Odd things appeal to me but not overly odd. I like things that look very normal on the surface but aren’t. It could be anything: a gleam in the eye, your corner grocer could be a witch. Like in Rosemary’s Baby, all the Satanists just look like normal people; there’s just something a little off about them—which makes things a lot scarier, when you can’t identify the threat. And it could be anything: Inanimate objects can be frightening to me, just the way they’re sitting on the table, the way the light hits them. That’s what I try to get across, the things I like to draw but don’t always have the patience to explore in a comics narrative. You can get so obsessed with doing comics, and people think you’re crazy because all you want to do is draw. The main thing is, I can’t be alone anymore—the solitary confinement of it, sitting alone and working on comics all the time, which I did for years and years. Now, I need things going on around me to work on comics, almost as many distractions as possible.

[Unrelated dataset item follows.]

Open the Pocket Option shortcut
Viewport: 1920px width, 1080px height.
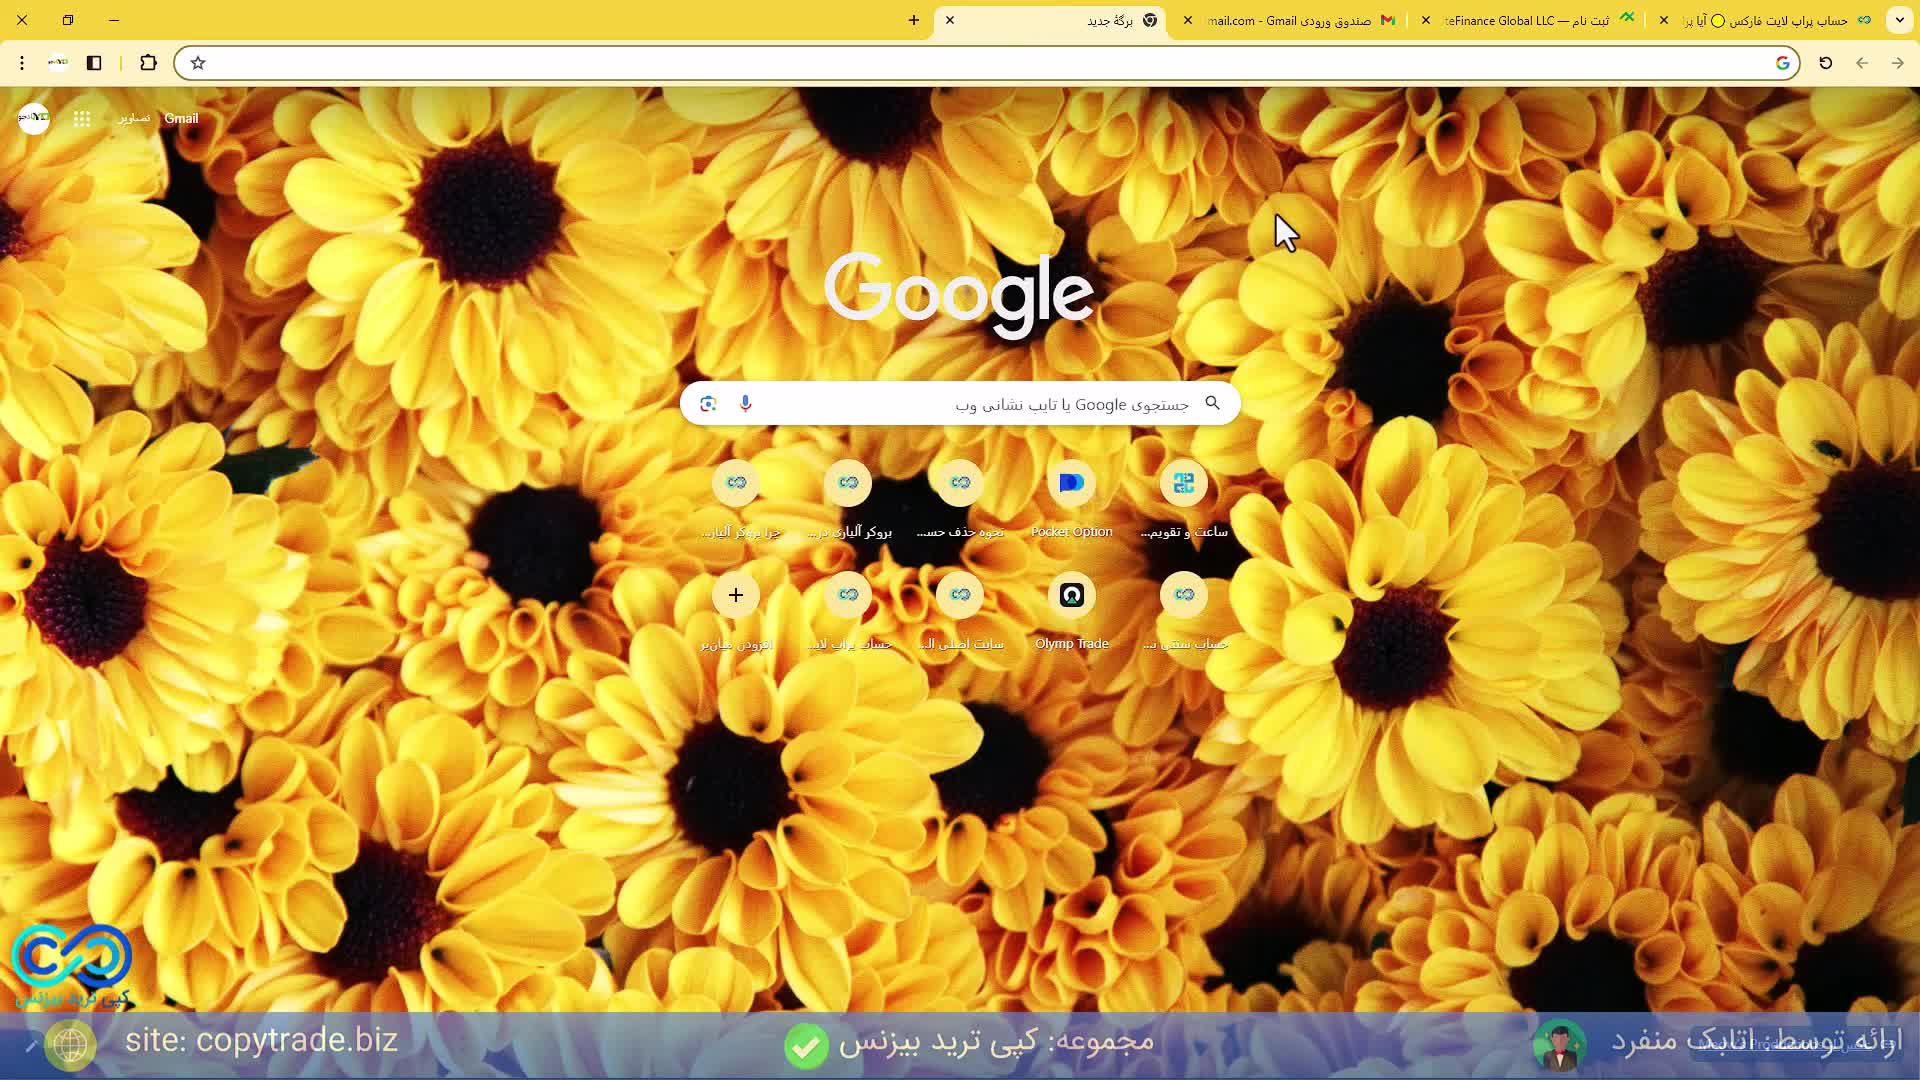[x=1071, y=484]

I start thinking about too much stuff.
This kind of nuance reminds me of Raskolnikov in Crime and Punishment, trapped in an ideological dilemma and his slow psychological turn. You get the feeling that it could happen to anyone.
What I learned from having spent so many years in and out of the local psych ward, the seventh floor of the hospital in the town I live in, is that anyone can end up there. A lot of my life, the more I think about it, has been moments of “I can’t believe this is happening. Did I make this happen to me? This seems like I went off the rails, into another dimension, and I wish I were back over there.” Being in the hospital in one of these places is nightmarish, frightening, and weird; people aren’t supposed to be in places like that. And you’re in a lockup, so you can’t leave. I became one of these people you see in movies in the background, those extras just pacing back and forth. It’s not a healthy place to be, and they don’t help you very much. And many times I was there against my will. That’s the closest I’ve ever come to feeling like something was happening to me that wasn’t right and didn’t feel normal. At the same time, so many people there, you hear their stories, and it seems like it could happen to anyone.

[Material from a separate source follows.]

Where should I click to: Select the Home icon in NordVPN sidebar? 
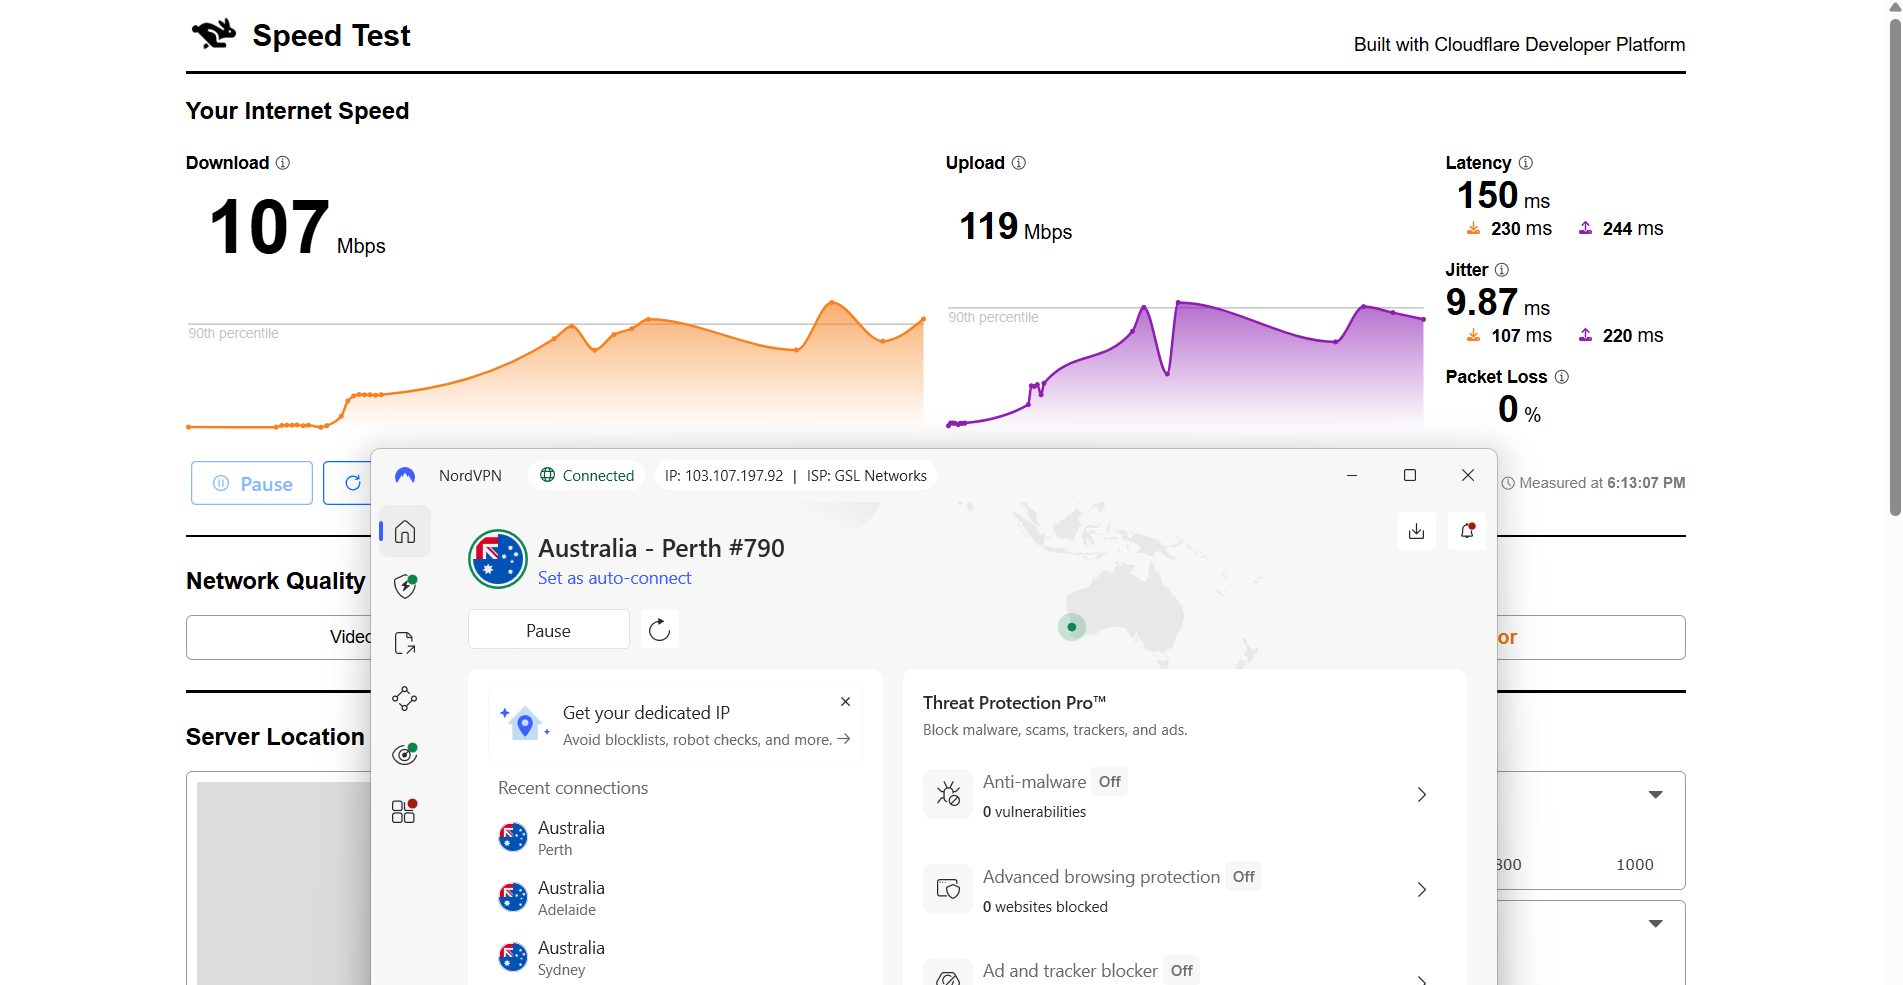404,531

There’s a consistent sense in your work, and perhaps it’s made more so by the fragmentary nature of Pim and Francie, that there’s always something going on that the reader isn’t seeing, isn’t aware of. That’s partly what makes the scenes in the book so terrifying. It’s a hallmark of horror movies, but given your very psychological approach, I wonder if it’s also scary because it’s an issue in real life—the extent to which we’re in control of our own actions, our own thoughts, where we end up.

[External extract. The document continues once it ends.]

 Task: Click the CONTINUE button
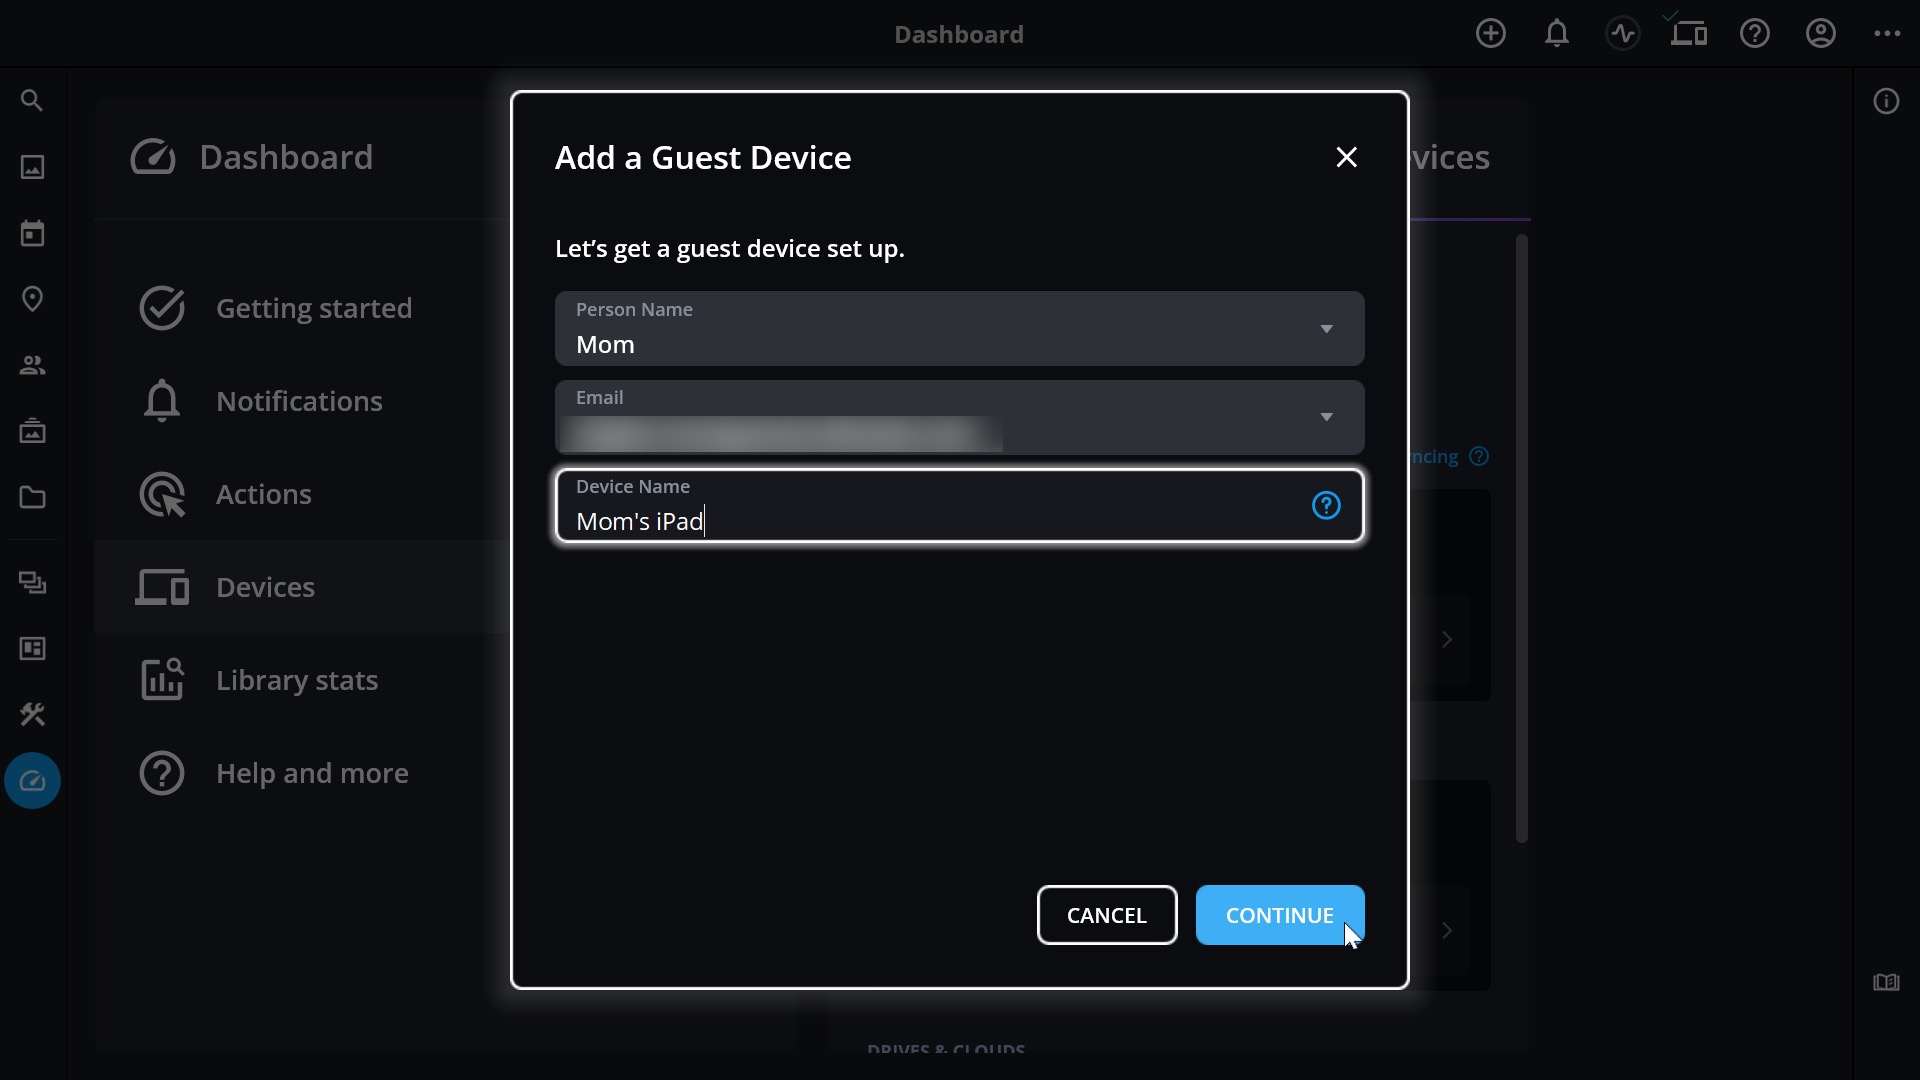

That’s something that scares me all the time. It’s been a consistent feature of my life: the uncertainty, never having a feeling of home, even though I’ve been in this house since I was about seventeen. But it always feels like it could be taken away. There’s always this sense of things going awry, turning down a dark road for a while, and then things seem to get better. But I won’t buy into that extreme optimism anymore about the future, because things always take a screwy turn for me—always, with everything. There’s never anything I can look forward to and believe that it will actually happen. I’m always surprised if it does. I guess I’m just waiting for a normal life.